30-Day Challenge – Day 23 – Trust, Leadership and Learning

Harold Jarche had an thoughtful post – really a series of quotes – today – “Move the hierarchy to the rear.”  Harold started with a quote from the Harvard Business Review:

In an environment where everyone is a leader, some other mechanism needs to be put in place to ensure that everyone can maintain and optimize the tenets of fairness, trust and transparency so the entire organization can move forward. – Harrison Monarth: HBR

Harold is focused on business leadership, and the “other mechanism” he suggests is “the wirearchy framework,” proposed by Jon Husband as a web-based alternative to the hierarchical model.

But what if we changed one word in the Monarth quote?

In an environment where everyone is a learner, some other mechanism needs to be put in place to ensure that everyone can maintain and optimize the tenets of fairness, trust and transparency so the entire organization can move forward.

For me, the wirearchy framework can work just as well in a classroom.  Jarche goes on to state:

Solving problems is what most knowledge workers are hired to do. But complex problems usually cannot be solved alone. They require the sharing of tacit knowledge, which cannot easily be put into a manual. Tacit knowledge flows best in trusted networks. Trust promotes individual autonomy and this becomes a foundation for social learning. Without trust, few are willing to share their knowledge. An effective knowledge network also cultivates the diversity and autonomy of each worker. Connected leaders foster deeper connections, developed through ongoing and meaningful conversations. They understand the importance of tacit knowledge in solving complex problems. Connected leaders know they are just a node in the network and not a position in a hierarchy.

networks and nodes - gapingvoid cartoonNow again…think classroom…

  • Solving complex problems…
  • Sharing of tacit knowledge…
  • Trusted networks…
  • Individual autonomy and social learning…
  • Deeper connections…
  • Ongoing and meaningful conversations…

“Connected leaders know they are just a node in the network and not a position in a hierarchy.”

I would submit that connected teachers likewise understand that they are a node in a learning network.  They understand trust, leadership and learning.  This aligns so well with the connectivism approach to learning!

For my 30-Day Challenge question today, I am wondering…

Day 23 – How can I lead from the rear to build trust and facilitate networked learning as a norm in my class?
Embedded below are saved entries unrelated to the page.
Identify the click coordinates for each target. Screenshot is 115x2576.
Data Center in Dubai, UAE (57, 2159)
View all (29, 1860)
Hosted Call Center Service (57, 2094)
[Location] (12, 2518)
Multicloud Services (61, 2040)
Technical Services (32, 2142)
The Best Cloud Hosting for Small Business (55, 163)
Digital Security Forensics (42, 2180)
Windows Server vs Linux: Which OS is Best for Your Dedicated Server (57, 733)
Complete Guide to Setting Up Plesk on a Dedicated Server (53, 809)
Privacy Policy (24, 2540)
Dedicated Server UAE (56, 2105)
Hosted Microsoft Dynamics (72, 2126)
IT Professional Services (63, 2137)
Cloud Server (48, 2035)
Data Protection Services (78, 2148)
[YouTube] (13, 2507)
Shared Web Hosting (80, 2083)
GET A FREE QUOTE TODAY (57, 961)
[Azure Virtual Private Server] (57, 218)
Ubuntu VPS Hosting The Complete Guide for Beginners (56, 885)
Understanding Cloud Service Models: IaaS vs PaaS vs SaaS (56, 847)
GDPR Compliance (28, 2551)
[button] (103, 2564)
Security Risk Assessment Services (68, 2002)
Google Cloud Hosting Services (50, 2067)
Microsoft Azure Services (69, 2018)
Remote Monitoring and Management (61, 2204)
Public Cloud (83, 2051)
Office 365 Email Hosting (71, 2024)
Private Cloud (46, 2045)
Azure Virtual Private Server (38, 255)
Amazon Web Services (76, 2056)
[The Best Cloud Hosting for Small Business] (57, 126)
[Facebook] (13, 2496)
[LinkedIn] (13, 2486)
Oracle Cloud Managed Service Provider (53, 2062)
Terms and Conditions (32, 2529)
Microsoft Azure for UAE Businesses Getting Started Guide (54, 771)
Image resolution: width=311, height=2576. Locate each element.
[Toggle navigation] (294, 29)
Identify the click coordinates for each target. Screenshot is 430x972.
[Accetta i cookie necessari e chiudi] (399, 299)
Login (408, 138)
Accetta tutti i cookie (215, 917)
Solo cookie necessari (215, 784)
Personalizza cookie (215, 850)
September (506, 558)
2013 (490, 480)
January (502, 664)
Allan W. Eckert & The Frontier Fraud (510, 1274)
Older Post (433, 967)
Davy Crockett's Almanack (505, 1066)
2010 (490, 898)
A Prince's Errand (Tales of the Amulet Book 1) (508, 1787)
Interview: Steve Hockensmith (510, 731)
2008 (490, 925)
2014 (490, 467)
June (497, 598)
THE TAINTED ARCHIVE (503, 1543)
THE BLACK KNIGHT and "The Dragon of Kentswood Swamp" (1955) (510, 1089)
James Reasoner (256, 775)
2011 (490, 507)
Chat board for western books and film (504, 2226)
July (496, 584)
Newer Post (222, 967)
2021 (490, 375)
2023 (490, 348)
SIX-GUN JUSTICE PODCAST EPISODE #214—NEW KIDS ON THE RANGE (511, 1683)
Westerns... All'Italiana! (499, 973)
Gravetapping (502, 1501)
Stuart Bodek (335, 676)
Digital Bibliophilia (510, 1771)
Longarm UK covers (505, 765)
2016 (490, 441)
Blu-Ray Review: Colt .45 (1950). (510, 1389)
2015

In another Jarche post – Hierarchies are Obsolete – Harold noted that hierarchies may technically be networks, but they are simply branching ones, good when information flow is one-way and down.  Hierarchies do not facilitate creativity or innovation.  Some classes I have seen in higher education seem to be set up to facilitate the one-way flow of “content” without engaging the students.  In today’s rapidly evolving knowledge era, co-learning with your students seems to be more aligned with the digital world in which our students (and we) reside.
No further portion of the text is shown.